(Stored items)
++++
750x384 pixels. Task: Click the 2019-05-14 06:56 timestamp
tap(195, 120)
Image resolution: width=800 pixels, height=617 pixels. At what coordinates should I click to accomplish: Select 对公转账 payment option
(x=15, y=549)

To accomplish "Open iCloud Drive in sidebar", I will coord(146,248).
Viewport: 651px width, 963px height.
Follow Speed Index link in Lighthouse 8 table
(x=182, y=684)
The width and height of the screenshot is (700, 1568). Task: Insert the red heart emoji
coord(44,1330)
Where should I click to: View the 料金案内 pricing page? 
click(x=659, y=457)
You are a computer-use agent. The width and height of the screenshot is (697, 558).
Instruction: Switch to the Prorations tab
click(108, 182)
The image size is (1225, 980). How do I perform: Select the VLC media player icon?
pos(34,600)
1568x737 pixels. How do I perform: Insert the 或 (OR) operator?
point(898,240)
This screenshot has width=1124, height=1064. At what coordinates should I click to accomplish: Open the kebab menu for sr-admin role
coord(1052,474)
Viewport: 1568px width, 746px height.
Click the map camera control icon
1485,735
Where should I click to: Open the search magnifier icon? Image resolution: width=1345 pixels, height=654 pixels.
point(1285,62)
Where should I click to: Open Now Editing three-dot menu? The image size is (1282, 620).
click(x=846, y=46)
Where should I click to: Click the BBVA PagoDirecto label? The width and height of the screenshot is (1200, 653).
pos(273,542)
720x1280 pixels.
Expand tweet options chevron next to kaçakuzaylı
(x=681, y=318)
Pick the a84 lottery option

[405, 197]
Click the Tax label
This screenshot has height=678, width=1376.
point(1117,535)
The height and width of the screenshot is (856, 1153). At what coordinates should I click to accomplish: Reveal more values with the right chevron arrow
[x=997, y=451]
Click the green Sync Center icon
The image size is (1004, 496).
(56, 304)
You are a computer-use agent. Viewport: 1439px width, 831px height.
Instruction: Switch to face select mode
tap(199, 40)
++++
REQUIREMENT:
Filter the records above and copy every line that contains the word "agent".

RESULT OF THIS EXERCISE:
You are a computer-use agent. The width and height of the screenshot is (697, 558).
You are a computer-use agent. Viewport: 1439px width, 831px height.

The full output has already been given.